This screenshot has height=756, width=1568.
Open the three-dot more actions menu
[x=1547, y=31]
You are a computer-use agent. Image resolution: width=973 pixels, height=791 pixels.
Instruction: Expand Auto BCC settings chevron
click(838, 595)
++++++
**ABOUT THIS TASK**. Would you output every entry exactly as it was written?

**TASK ANSWER**.
This screenshot has height=756, width=1568.
Open the three-dot more actions menu
[x=1547, y=31]
You are a computer-use agent. Image resolution: width=973 pixels, height=791 pixels.
Instruction: Expand Auto BCC settings chevron
click(838, 595)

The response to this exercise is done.